* _Task goal_
Give back the full material exactly. Omit no line.

* _Data records_
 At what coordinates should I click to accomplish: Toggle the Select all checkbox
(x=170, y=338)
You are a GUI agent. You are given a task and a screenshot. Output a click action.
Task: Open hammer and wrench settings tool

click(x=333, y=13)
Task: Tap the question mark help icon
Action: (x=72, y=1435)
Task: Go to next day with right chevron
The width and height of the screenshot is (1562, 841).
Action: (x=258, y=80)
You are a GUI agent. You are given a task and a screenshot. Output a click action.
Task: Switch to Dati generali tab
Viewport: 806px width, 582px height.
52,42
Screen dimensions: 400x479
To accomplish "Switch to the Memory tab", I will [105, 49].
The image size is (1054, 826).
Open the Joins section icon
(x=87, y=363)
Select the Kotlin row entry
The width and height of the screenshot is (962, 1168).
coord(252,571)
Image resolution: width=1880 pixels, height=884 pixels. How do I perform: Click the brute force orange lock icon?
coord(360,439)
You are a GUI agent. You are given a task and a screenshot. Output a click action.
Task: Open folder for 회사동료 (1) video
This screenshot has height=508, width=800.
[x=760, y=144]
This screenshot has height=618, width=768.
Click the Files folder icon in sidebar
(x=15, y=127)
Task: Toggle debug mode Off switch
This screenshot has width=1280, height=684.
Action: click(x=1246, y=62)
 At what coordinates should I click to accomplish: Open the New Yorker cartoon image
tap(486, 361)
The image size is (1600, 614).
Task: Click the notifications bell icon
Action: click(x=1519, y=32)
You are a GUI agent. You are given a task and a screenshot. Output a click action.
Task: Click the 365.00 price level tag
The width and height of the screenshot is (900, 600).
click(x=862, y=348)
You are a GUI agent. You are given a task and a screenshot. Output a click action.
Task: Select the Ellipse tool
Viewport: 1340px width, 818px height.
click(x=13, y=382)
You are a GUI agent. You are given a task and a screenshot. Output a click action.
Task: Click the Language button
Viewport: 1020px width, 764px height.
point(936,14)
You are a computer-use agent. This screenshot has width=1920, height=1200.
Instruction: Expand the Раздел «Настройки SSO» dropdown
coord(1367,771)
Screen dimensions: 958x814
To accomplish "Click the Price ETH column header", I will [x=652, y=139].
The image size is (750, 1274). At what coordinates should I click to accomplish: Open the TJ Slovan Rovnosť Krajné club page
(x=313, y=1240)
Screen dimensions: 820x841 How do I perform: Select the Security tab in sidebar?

* _Expected output_
 At what coordinates should I click to accomplish: Toggle the Select all checkbox
(x=170, y=338)
You are a GUI agent. You are given a task and a screenshot. Output a click action.
Task: Open hammer and wrench settings tool

click(x=333, y=13)
Task: Tap the question mark help icon
Action: (x=72, y=1435)
Task: Go to next day with right chevron
The width and height of the screenshot is (1562, 841).
Action: (x=258, y=80)
You are a GUI agent. You are given a task and a screenshot. Output a click action.
Task: Switch to Dati generali tab
Viewport: 806px width, 582px height.
52,42
Screen dimensions: 400x479
To accomplish "Switch to the Memory tab", I will [105, 49].
The image size is (1054, 826).
Open the Joins section icon
(x=87, y=363)
Select the Kotlin row entry
The width and height of the screenshot is (962, 1168).
coord(252,571)
Image resolution: width=1880 pixels, height=884 pixels. How do I perform: Click the brute force orange lock icon?
coord(360,439)
You are a GUI agent. You are given a task and a screenshot. Output a click action.
Task: Open folder for 회사동료 (1) video
This screenshot has height=508, width=800.
[x=760, y=144]
This screenshot has height=618, width=768.
Click the Files folder icon in sidebar
(x=15, y=127)
Task: Toggle debug mode Off switch
This screenshot has width=1280, height=684.
Action: click(x=1246, y=62)
 At what coordinates should I click to accomplish: Open the New Yorker cartoon image
tap(486, 361)
The image size is (1600, 614).
Task: Click the notifications bell icon
Action: click(x=1519, y=32)
You are a GUI agent. You are given a task and a screenshot. Output a click action.
Task: Click the 365.00 price level tag
The width and height of the screenshot is (900, 600).
click(x=862, y=348)
You are a GUI agent. You are given a task and a screenshot. Output a click action.
Task: Select the Ellipse tool
Viewport: 1340px width, 818px height.
click(x=13, y=382)
You are a GUI agent. You are given a task and a screenshot. Output a click action.
Task: Click the Language button
Viewport: 1020px width, 764px height.
point(936,14)
You are a computer-use agent. This screenshot has width=1920, height=1200.
Instruction: Expand the Раздел «Настройки SSO» dropdown
coord(1367,771)
Screen dimensions: 958x814
To accomplish "Click the Price ETH column header", I will [x=652, y=139].
The image size is (750, 1274). At what coordinates should I click to accomplish: Open the TJ Slovan Rovnosť Krajné club page
(x=313, y=1240)
Screen dimensions: 820x841 How do I perform: Select the Security tab in sidebar?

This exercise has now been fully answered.